STEM is more than just a grouping of subject areas. It is a movement to develop the deep mathematical and scientific underpinnings students need to be competitive in the 21st-century workforce.
But this movement goes far beyond preparing students for specific jobs. STEM develops a set of thinking, reasoning, teamwork, investigative, and creative skills that students can use in all areas of their lives. STEM isn’t a standalone class—it’s a way to intentionally incorporate different subjects across an existing curriculum.
Here’s a quick rundown of the STEM acronym:
Science: The study of the natural world.
Technology: One surprise—the STEM definition for technology includes any product made by humans to meet a want or need. (So much for all technology being digital.) A chair is technology; so is a pencil. Any product kids create to solve a problem can be regarded as technology.
Engineering: The design process kids use to solve problems.
Math: The language of numbers, shapes, and quantities that seems so irrelevant to many students.
STEM lessons often seem similar to science lessons and experiments, and in some ways, they are.
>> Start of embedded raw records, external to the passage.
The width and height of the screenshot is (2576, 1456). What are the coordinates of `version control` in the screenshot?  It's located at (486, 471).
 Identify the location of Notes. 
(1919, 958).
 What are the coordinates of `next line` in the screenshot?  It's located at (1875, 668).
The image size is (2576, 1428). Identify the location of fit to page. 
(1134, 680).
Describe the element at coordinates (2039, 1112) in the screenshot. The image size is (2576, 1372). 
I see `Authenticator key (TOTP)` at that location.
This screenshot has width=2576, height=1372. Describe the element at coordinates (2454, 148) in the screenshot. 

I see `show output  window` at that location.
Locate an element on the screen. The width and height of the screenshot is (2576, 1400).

After all, genuine science experiences are hands-on and inquiry-based. But if you look at the basics of an “ideal” STEM lesson, you’ll see some substantial differences.
- STEM lessons focus on real-world issues and problems.
- STEM lessons are guided by the engineering design process.
- STEM lessons immerse students in hands-on inquiry and open-ended exploration.
- STEM lessons involve students in productive teamwork.
- STEM lessons apply rigorous math and science content your students are learning.
- STEM lessons allow for multiple right answers and reframe failure as a necessary part of learning.